TASK PROMPT: Return the following post on doctors and prescription painkillers word for word, in full.

DOCUMENT SEGMENT:
┏━━

The New Yorker published a great piece on the prescription drug epidemic this week. The article is written by Celine Gounder, a physician with personal experience dealing with chronic pain patients.
I found one section of the article particularly helpful in explaining why doctors prescribe these powerful medications even when many of them know it's wrong for the patient:
"The pain-pill epidemic has also forced doctors like me to consider our own role. Doctors have a duty to relieve suffering, and many of us became doctors to help people. But giving that help isn’t straightforward, especially when it comes to chronic pain. Try explaining the downsides of narcotics to a patient while declining to give him the medication he wants. He might accuse you of not understanding because you’re not the one in pain; he might question why you won’t give him what another doctor prescribed; he might give you a bad rating on a doctor-grading Web site. He might even accuse you of malpractice. None of this is rewarding for doctors: we’re frustrated that we can’t cure the pain, and that our patients end up upset with us.
Doctors have a hard time saying no, whether a patient is asking for a narcotic to relieve pain or an antibiotic for the common cold. We are predisposed to say yes, even if we know it isn’t right. Some of us just don’t want to take the extra time during a busy day to explain why that prescription for a narcotic isn’t a good idea. Some of us also use the promise of prescription narcotics to persuade patients to keep their medical appointments, or to take their other medications."
This is the reality in the average physician's office today. These are the cold hard facts of dependence and addiction. And this is why the inappropriate use of prescription pain killers isn't going away any time soon.
This is also why we have to come at these prescribers with more than just medical treatment guidelines that suggest the current drug regimen is inappropriate. Many of these doctors (whether they openly acknowledge it or not) are already aware that the treatment is outside the boundaries of contemporary medical evidence.
So what do we do?
1) Prevent the inappropriate use of these medications in the first place.
2) Where dependence or addiction has arisen, offer the doctor and injured worker alternatives. Cognitive behavioral therapy, functional restoration, referrals to a specialist, comprehensive pain programs, etc.
Is the quality of these various options highly variable? Yes.
Are they potentially expensive? Some more than others, but yes, there's cost associated with these paths.
But as PRIUM's own Nurse Linda likes to say, "If you're going to take away my Hershey Kisses, you have to give me something else."

┗━━

DATA RECORDS:
┏━━

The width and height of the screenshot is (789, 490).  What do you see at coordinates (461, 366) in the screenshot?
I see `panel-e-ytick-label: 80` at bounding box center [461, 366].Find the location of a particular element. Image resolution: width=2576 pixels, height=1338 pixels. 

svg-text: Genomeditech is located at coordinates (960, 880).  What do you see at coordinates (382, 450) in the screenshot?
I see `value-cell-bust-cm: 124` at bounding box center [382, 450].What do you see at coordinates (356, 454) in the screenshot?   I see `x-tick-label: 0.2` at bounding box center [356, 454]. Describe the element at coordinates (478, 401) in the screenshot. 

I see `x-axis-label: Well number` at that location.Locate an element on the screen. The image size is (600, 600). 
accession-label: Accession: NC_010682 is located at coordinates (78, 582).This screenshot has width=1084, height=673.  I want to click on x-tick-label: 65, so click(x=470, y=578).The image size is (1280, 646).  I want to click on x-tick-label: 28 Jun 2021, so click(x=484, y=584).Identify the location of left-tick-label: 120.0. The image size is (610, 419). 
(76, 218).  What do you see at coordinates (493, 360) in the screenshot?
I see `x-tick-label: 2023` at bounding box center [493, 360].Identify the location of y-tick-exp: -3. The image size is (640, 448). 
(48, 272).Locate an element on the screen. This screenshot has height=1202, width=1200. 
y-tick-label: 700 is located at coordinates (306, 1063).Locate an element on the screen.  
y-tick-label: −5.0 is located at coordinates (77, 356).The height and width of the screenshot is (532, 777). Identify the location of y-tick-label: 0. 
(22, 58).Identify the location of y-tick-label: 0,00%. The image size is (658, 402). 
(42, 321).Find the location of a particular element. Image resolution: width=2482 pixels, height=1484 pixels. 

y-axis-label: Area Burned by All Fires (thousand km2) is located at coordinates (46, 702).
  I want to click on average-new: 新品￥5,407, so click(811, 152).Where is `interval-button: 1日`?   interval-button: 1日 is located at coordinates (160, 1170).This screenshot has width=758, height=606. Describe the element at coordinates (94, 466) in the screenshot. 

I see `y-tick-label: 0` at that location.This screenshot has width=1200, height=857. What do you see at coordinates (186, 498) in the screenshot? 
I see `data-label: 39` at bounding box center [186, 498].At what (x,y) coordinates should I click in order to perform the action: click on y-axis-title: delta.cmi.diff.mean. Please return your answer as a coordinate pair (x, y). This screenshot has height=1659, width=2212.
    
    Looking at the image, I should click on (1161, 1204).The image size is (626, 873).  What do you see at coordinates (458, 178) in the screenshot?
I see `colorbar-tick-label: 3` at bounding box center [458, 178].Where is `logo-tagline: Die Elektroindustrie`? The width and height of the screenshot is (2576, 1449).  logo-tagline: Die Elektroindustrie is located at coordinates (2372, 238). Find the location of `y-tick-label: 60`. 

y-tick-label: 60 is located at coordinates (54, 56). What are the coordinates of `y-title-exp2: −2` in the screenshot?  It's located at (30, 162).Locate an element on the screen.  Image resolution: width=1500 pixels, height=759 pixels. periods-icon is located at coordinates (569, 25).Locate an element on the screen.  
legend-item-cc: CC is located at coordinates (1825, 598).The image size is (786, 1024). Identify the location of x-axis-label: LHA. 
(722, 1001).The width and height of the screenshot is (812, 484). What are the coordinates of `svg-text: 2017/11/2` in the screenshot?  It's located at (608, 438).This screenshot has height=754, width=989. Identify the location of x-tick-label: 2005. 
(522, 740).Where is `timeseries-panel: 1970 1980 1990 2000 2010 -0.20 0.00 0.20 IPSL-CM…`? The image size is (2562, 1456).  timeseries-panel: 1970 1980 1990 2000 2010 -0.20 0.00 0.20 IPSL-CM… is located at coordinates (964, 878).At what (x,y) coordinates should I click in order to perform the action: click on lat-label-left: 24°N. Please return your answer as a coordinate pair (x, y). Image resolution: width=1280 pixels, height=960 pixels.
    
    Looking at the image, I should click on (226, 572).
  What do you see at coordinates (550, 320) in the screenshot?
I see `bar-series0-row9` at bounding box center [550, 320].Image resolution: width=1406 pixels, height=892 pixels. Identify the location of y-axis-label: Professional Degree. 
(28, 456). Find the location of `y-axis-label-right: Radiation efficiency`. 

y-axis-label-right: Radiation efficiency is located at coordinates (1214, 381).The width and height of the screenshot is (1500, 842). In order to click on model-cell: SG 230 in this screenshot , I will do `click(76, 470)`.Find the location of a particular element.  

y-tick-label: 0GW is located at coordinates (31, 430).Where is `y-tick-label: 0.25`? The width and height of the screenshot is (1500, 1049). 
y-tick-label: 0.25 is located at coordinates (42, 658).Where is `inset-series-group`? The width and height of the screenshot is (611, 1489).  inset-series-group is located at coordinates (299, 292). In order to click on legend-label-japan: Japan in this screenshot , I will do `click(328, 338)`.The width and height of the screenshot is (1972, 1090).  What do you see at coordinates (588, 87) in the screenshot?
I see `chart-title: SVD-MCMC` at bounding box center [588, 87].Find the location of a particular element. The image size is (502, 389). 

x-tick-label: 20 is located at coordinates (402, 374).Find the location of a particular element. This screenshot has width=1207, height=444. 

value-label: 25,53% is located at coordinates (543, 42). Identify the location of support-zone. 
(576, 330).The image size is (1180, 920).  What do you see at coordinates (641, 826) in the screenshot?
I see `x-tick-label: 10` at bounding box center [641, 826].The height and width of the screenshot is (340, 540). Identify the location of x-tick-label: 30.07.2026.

┗━━

TASK OUTPUT:
The New Yorker published a great piece on the prescription drug epidemic this week. The article is written by Celine Gounder, a physician with personal experience dealing with chronic pain patients.
I found one section of the article particularly helpful in explaining why doctors prescribe these powerful medications even when many of them know it's wrong for the patient:
"The pain-pill epidemic has also forced doctors like me to consider our own role. Doctors have a duty to relieve suffering, and many of us became doctors to help people. But giving that help isn’t straightforward, especially when it comes to chronic pain. Try explaining the downsides of narcotics to a patient while declining to give him the medication he wants. He might accuse you of not understanding because you’re not the one in pain; he might question why you won’t give him what another doctor prescribed; he might give you a bad rating on a doctor-grading Web site. He might even accuse you of malpractice. None of this is rewarding for doctors: we’re frustrated that we can’t cure the pain, and that our patients end up upset with us.
Doctors have a hard time saying no, whether a patient is asking for a narcotic to relieve pain or an antibiotic for the common cold. We are predisposed to say yes, even if we know it isn’t right. Some of us just don’t want to take the extra time during a busy day to explain why that prescription for a narcotic isn’t a good idea. Some of us also use the promise of prescription narcotics to persuade patients to keep their medical appointments, or to take their other medications."
This is the reality in the average physician's office today. These are the cold hard facts of dependence and addiction. And this is why the inappropriate use of prescription pain killers isn't going away any time soon.
This is also why we have to come at these prescribers with more than just medical treatment guidelines that suggest the current drug regimen is inappropriate. Many of these doctors (whether they openly acknowledge it or not) are already aware that the treatment is outside the boundaries of contemporary medical evidence.
So what do we do?
1) Prevent the inappropriate use of these medications in the first place.
2) Where dependence or addiction has arisen, offer the doctor and injured worker alternatives. Cognitive behavioral therapy, functional restoration, referrals to a specialist, comprehensive pain programs, etc.
Is the quality of these various options highly variable? Yes.
Are they potentially expensive? Some more than others, but yes, there's cost associated with these paths.
But as PRIUM's own Nurse Linda likes to say, "If you're going to take away my Hershey Kisses, you have to give me something else."